-- TO BE DONE --
Format the records in the stretch from the line containing "Image resolution: width=868" through the line containing "pyautogui.click(x=496, y=140)" as a numbered list, leaving out blank lines.

-- RAW DATA --
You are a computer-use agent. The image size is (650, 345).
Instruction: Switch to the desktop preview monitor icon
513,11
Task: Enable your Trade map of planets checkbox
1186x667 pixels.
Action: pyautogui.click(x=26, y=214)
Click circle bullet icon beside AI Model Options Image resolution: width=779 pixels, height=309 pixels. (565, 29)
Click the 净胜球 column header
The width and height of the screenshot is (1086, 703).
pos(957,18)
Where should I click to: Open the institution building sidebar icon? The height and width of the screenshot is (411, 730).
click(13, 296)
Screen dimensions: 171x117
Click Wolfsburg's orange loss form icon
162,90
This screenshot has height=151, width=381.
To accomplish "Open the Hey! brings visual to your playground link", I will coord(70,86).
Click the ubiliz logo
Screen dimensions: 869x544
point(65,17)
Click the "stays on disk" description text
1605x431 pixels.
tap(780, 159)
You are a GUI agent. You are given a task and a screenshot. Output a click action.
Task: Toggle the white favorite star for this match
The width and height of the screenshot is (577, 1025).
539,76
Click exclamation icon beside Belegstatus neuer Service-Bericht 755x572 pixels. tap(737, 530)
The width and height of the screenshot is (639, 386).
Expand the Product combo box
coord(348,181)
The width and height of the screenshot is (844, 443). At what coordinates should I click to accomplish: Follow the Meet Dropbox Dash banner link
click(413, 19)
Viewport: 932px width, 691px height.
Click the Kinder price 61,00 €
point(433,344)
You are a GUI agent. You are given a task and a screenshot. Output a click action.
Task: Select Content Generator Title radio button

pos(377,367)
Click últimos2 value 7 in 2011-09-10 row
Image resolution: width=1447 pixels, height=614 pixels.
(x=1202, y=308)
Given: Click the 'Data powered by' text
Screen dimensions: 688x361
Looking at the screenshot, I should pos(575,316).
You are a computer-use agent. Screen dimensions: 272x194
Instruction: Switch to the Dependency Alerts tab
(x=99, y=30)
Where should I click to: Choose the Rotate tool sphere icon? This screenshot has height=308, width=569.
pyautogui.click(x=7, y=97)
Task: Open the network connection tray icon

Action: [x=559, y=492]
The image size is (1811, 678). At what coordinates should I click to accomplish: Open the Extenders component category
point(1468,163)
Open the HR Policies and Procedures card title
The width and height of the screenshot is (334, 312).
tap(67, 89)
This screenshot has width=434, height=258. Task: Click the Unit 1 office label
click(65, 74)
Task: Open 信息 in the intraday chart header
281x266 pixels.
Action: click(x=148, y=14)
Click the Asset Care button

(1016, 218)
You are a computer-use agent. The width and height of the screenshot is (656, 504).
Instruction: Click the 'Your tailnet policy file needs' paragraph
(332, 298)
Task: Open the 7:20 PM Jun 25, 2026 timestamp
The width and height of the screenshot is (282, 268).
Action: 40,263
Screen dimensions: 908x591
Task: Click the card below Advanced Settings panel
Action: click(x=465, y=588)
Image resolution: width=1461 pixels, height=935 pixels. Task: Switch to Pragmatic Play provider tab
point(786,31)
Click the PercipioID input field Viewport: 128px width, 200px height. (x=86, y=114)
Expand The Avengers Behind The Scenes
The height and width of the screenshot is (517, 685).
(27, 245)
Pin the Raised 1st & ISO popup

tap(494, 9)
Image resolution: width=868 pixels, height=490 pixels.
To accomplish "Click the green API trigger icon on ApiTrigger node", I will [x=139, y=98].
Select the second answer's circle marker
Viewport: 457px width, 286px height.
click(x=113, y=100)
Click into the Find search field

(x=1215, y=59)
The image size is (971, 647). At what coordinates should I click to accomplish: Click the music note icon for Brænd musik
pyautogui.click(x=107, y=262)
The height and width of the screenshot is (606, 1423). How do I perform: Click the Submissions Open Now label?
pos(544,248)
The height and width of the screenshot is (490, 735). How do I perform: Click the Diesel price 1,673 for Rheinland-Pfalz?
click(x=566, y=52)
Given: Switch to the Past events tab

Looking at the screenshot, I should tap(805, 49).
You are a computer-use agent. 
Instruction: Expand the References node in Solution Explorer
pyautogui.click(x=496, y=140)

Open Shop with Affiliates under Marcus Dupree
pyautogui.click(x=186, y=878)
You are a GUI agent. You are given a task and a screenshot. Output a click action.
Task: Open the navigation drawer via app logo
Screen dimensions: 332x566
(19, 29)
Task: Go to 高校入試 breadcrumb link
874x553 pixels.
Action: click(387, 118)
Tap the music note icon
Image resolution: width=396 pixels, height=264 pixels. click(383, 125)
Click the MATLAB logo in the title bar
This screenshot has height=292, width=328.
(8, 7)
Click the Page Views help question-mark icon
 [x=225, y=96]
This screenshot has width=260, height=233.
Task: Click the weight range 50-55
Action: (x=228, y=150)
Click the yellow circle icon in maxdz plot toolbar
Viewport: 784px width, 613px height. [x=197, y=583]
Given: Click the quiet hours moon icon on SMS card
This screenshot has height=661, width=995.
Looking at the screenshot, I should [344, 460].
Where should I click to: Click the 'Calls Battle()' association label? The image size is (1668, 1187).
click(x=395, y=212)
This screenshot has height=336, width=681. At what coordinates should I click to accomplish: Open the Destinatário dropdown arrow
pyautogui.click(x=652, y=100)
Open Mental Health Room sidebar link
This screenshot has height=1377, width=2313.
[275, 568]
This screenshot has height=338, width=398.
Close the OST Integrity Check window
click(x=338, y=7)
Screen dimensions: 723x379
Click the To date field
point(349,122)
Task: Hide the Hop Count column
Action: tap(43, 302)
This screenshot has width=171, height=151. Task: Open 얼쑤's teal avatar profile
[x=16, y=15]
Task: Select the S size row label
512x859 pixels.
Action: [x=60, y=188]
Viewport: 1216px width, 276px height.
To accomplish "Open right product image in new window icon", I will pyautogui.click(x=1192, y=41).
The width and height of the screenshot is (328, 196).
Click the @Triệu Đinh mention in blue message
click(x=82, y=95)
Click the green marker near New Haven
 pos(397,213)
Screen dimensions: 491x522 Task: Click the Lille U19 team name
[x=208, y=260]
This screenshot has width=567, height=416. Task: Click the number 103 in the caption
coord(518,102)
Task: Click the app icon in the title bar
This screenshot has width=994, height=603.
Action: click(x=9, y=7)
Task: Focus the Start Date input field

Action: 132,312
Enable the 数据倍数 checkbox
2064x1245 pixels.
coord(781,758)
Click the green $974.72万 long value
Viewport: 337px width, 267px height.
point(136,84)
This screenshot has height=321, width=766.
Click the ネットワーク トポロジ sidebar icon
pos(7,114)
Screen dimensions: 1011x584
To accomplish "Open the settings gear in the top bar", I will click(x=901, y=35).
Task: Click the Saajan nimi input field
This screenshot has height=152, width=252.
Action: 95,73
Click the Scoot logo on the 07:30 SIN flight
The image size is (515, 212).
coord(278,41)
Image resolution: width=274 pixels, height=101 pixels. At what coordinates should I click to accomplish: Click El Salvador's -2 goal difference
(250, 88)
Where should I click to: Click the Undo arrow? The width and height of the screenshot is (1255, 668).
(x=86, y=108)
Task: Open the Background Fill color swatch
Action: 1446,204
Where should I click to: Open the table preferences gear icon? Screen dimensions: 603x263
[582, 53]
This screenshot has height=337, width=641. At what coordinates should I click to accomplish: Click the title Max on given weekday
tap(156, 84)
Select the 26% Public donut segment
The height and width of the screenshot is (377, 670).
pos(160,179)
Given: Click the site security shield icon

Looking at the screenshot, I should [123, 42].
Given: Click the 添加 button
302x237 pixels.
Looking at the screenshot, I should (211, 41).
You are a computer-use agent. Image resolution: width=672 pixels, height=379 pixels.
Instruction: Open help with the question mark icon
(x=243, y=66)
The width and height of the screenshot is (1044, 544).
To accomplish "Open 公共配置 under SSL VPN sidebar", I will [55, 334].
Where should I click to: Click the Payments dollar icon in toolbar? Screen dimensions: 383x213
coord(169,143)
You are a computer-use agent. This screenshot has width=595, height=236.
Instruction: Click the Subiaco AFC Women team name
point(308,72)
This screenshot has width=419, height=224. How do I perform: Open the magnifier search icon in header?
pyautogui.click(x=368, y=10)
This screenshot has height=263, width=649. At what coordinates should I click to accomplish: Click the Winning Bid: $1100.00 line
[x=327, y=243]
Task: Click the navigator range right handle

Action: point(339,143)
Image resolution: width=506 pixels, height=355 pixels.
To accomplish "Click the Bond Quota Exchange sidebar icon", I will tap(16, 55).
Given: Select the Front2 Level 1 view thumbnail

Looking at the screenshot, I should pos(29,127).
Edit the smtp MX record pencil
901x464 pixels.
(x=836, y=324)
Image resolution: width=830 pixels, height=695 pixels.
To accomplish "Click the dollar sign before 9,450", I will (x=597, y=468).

-- RESPONSE TO THIS EXERCISE --
1. Image resolution: width=868 pixels, height=490 pixels.
2. To accomplish "Click the green API trigger icon on ApiTrigger node", I will [x=139, y=98].
3. Select the second answer's circle marker
4. Viewport: 457px width, 286px height.
5. click(x=113, y=100)
6. Click into the Find search field
7. (x=1215, y=59)
8. The image size is (971, 647). At what coordinates should I click to accomplish: Click the music note icon for Brænd musik
9. pyautogui.click(x=107, y=262)
10. The height and width of the screenshot is (606, 1423). How do I perform: Click the Submissions Open Now label?
11. pos(544,248)
12. The height and width of the screenshot is (490, 735). How do I perform: Click the Diesel price 1,673 for Rheinland-Pfalz?
13. click(x=566, y=52)
14. Given: Switch to the Past events tab
15. Looking at the screenshot, I should tap(805, 49).
16. You are a computer-use agent. 
17. Instruction: Expand the References node in Solution Explorer
18. pyautogui.click(x=496, y=140)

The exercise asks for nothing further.